Beneath the Surface by Libby Trickett

Beneath the Surface by Libby Trickett

Author:Libby Trickett [Libby Trickett]
Language: eng
Format: epub
Publisher: Allen & Unwin
Published: 2019-08-22T00:00:00+00:00


After our honeymoon I was supposed to join the Mare Nostrum Tour in Europe, a series of swimming meets that give Australians exposure to intensive racing under tough conditions. You travel and race, travel and race, building up your capacity to perform at an elite level without a lot of rest or preparation. The tour involves quite a bit of prize money, but it was also just fun travelling from one beautiful location to another over four or five weeks of the European summer. The problem was that I didn’t feel like having fun.

When we got home from Lizard Island I slumped into a funk that I just couldn’t shake. Luke couldn’t talk me out of it, and Stephan couldn’t coach me out of it. I started performing poorly at training, and eventually met with Stephen to tell him I needed a break. I sat in his office with tears welling in my eyes, unable to explain why. He was bewildered, but what choice did he have? It was clear that I couldn’t perform in this state. I pulled out of the Mare Nostrum Tour, and for the next three months I dropped back to one training session a day and started eating mountains of chocolate—I’ve always been an emotional eater.

I just wanted to sit on the couch and cry. When I looked back over the past year, I felt so ashamed and small that I couldn’t find the motivation to go on. I didn’t see the greatest winning streak of my career—I only saw the ways in which people felt I had come up short. I saw the newspaper headlines, the suspicion, the letter. The letter was the feather on top of a pile of shit that made the whole thing fall over. In my mind, the public hated me, they doubted me, and they were laughing at me. All I wanted was for people to like me, but they didn’t. Whether or not this was actually true had no bearing on how I felt.

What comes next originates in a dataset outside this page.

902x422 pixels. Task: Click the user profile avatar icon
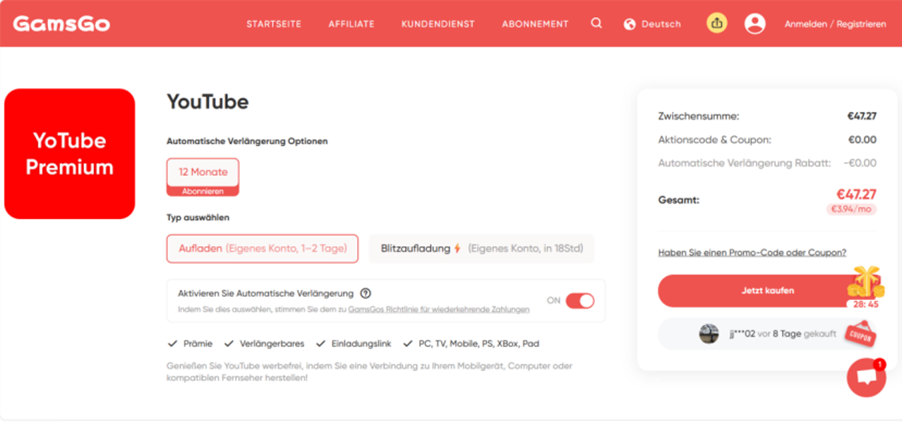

Maybe I was just tired from the punishing training schedule, the back-to-back meets, the wedding, but I had hit a wall and I couldn’t get over it. For three months I couldn’t bring myself to care about swimming—certainly not in the way I needed to if I was going to be successful. That all this was happening just a year out from the Beijing Olympics was a problem. I could almost hear Stephan grinding his teeth, but it was pointless. I’d been knocked off my game. I was depleted, physically and emotionally. And when I did feel anything, I was just sad.

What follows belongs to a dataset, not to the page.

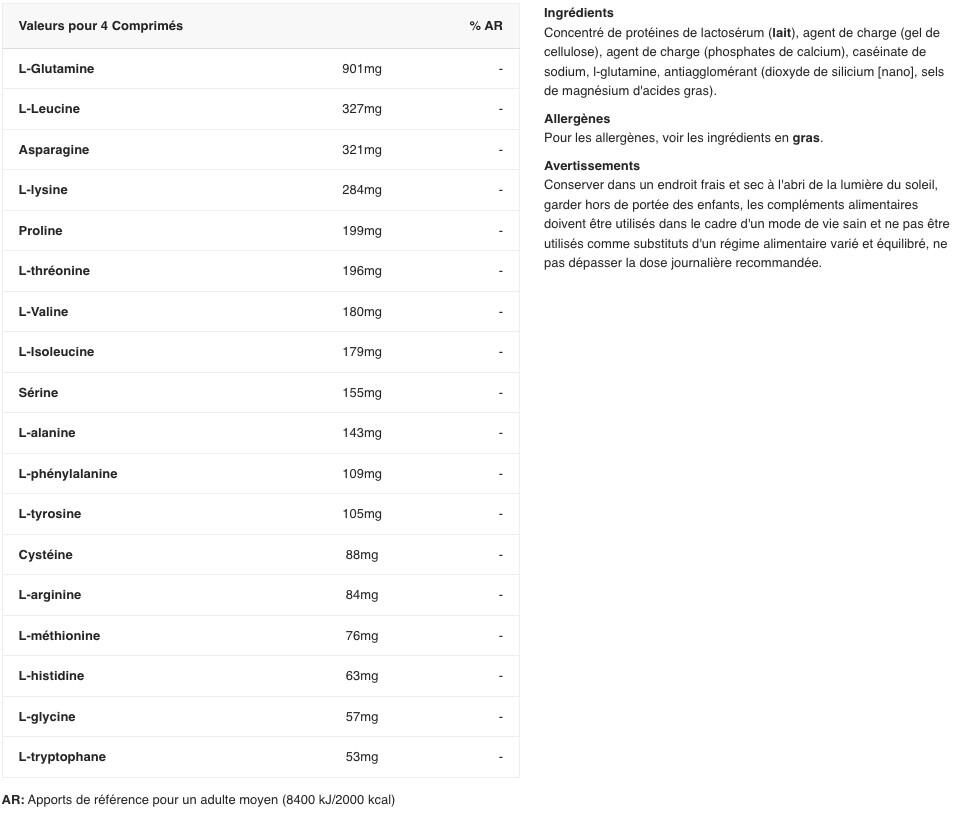Viewport: 964px width, 814px height.
Task: Click the 'Avertissements' heading
Action: (591, 166)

I didn’t know that I had depression. In retrospect it’s obvious, but I couldn’t articulate it at the time. I had no language to talk about mental health, only elite performance. What was happening to me was clearly the accumulation of years of stress, pressure, expectation, drive, constant pushing, the instability that is caused when you train your mind to be laser-focused, and you push away any negative thoughts that distract you from your goal.